Aracı kardeşinin kullandığını, o esnada yan tarafta seyreden sürücünün aracını kendilerine doğru kırdığını anlatan Sel, araçların aynalarının birbirine temas ettiğini söyledi.

Sanık Hasan Sel, o temas sonrası kardeşinin ani fren yaptığını belirterek, daha sonra aracın solundan geçerek ilerlemeye devam ettiklerini savundu.
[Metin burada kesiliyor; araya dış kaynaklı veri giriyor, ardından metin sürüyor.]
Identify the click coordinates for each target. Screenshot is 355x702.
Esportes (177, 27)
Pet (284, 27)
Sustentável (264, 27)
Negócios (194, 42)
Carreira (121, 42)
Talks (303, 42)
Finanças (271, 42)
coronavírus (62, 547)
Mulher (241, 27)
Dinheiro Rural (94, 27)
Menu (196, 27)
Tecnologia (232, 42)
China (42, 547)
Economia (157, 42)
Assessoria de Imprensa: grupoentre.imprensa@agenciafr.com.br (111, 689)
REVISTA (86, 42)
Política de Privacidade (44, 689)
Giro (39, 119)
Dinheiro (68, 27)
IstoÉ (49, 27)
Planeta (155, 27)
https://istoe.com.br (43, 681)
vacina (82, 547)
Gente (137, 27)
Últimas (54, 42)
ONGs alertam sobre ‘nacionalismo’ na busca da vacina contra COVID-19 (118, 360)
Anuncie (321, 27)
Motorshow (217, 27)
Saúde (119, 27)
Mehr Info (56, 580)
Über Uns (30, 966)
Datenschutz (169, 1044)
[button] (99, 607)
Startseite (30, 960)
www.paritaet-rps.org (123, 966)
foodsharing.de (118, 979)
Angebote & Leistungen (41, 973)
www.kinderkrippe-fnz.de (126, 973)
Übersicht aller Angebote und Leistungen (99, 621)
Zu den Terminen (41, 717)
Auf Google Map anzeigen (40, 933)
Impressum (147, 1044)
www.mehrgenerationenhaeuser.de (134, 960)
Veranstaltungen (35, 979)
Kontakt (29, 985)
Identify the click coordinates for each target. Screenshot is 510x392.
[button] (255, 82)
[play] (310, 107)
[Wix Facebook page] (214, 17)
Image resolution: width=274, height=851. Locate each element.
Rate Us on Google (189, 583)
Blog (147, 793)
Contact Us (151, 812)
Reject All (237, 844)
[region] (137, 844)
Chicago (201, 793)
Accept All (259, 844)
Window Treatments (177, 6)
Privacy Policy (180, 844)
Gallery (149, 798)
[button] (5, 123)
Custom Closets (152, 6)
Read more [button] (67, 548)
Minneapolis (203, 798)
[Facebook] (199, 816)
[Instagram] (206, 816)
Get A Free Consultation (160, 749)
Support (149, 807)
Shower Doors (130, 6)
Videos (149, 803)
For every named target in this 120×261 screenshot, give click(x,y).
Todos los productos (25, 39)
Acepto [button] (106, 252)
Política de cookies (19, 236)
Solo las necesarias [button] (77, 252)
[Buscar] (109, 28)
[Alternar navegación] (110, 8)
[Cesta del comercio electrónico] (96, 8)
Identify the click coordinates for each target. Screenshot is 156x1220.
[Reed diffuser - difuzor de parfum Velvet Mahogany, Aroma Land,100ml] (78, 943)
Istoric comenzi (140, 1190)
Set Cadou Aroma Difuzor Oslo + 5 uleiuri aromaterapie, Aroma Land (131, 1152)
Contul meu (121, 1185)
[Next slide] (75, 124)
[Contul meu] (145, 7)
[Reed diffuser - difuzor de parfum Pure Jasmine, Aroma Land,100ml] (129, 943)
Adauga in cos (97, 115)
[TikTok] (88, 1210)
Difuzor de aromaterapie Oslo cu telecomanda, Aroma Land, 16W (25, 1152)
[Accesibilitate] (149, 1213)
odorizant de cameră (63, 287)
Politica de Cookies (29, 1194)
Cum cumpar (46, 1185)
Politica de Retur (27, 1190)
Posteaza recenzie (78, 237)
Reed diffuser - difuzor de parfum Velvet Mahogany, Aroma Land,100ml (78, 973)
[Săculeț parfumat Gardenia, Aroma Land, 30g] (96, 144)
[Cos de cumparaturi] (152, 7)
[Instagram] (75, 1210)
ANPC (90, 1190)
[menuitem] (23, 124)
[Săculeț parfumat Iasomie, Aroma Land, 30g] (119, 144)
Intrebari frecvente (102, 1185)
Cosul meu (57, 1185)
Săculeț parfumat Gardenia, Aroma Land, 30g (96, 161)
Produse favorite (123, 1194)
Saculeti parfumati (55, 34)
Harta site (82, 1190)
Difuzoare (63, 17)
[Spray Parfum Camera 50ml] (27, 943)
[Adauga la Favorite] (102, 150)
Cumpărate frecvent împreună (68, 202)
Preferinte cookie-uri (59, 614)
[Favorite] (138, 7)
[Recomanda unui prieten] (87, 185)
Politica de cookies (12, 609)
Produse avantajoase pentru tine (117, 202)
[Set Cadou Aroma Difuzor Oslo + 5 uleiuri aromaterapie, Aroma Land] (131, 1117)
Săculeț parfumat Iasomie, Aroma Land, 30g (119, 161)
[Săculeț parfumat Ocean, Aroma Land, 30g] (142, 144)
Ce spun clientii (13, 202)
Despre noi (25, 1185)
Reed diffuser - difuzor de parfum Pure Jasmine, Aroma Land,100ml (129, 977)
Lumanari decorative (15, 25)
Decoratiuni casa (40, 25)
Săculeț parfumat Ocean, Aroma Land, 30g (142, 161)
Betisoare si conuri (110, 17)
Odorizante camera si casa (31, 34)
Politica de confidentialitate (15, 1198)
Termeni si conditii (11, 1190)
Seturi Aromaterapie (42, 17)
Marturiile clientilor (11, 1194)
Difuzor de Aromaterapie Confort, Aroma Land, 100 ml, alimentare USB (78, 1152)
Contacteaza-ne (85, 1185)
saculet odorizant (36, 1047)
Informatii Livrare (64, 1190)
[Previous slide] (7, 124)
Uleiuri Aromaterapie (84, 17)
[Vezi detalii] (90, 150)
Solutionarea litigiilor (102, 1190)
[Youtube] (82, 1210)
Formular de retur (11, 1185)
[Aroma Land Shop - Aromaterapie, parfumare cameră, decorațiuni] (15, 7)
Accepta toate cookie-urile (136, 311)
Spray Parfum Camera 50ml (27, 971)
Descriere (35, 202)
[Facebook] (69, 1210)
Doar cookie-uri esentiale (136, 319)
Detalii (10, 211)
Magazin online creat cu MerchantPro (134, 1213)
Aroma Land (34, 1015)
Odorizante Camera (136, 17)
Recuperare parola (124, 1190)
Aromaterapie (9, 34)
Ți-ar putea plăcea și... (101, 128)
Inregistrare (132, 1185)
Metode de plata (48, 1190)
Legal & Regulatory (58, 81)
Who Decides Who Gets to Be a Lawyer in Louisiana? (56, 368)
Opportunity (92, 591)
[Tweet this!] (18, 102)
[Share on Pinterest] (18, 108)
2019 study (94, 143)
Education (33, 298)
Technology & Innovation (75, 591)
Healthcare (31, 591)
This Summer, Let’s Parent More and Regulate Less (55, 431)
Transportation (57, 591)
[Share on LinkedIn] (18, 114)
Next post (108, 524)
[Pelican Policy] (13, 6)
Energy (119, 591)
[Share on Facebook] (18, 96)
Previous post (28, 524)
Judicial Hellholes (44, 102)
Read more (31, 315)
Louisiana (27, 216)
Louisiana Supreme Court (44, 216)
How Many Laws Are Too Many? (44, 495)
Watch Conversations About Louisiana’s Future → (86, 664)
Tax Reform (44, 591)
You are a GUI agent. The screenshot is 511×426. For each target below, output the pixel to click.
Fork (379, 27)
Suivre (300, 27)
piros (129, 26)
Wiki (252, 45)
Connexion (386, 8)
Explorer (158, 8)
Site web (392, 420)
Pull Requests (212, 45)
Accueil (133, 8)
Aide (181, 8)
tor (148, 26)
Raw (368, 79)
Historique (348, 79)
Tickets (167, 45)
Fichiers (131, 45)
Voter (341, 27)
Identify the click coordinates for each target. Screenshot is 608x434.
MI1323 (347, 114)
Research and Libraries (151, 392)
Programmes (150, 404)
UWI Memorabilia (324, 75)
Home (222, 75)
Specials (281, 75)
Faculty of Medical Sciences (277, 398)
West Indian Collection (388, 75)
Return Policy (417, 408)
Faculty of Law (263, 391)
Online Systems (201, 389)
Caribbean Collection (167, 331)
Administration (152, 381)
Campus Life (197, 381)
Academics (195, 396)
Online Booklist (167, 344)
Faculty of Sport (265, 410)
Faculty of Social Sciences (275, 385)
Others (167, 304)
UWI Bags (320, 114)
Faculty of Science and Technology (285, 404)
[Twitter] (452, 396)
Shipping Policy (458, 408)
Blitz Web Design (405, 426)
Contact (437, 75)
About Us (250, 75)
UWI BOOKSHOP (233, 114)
Müştekinin aracını tekrar kendi otomobillerinin önüne aldığını ve tekrar yan aynalarının birbirine temas ettiğini öne süren Sel, "Ben camdan 'Sen ne yapıyorsun, bizim hastamız var.' dediğim halde, bana, 'Magandalar benim aynama vurdunuz. Gidemezsiniz sizi polise teslim edeceğim.' dedi. Bizim ağzımızdan küfür çıkmadı. Biz devam ederken aracımızın sol tarafına kullandığı otomobilin sağ tarafıyla vurdu. Biz de bunun üzerine durduk. Araçtan inerek müştekinin yanına gittik. Müştekiye 'Ne yapmaya çalışıyorsun?' dedik." ifadelerini kullandı.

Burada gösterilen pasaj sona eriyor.